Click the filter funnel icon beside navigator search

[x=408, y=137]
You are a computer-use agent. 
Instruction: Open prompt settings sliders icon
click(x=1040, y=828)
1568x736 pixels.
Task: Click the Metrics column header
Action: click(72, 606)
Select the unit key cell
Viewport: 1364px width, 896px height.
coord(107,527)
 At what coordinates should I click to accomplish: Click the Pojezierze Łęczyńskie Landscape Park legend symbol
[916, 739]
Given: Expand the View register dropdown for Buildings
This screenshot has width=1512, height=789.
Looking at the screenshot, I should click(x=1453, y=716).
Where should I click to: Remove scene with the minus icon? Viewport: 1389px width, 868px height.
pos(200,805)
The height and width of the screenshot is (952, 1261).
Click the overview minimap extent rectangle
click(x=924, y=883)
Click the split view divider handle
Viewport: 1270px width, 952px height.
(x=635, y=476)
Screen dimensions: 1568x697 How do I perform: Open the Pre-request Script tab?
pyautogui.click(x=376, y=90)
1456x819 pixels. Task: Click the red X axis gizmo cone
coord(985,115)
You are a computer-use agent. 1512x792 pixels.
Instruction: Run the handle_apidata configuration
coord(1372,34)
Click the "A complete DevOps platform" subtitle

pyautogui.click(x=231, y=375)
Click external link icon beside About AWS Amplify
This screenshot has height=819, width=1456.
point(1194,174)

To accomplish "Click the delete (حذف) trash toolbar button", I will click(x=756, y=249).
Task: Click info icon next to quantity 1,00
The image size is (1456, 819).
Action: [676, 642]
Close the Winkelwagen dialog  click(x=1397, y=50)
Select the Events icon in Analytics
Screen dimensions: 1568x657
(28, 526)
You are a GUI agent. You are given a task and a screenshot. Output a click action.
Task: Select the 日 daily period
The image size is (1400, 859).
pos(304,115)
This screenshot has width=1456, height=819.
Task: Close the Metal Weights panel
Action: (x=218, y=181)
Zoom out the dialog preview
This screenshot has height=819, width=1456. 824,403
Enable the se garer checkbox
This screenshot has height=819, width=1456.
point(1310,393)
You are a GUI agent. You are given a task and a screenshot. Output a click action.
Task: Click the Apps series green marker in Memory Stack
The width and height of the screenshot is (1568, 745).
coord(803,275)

==========

#### Required work
In the listing, find every line with the word "agent" and return it.

#### Solution for this task
You are a computer-use agent. 
You are a computer-use agent. 1512x792 pixels.
You are a GUI agent. You are given a task and a screenshot. Output a click action.
You are a GUI agent. You are given a task and a screenshot. Output a click action.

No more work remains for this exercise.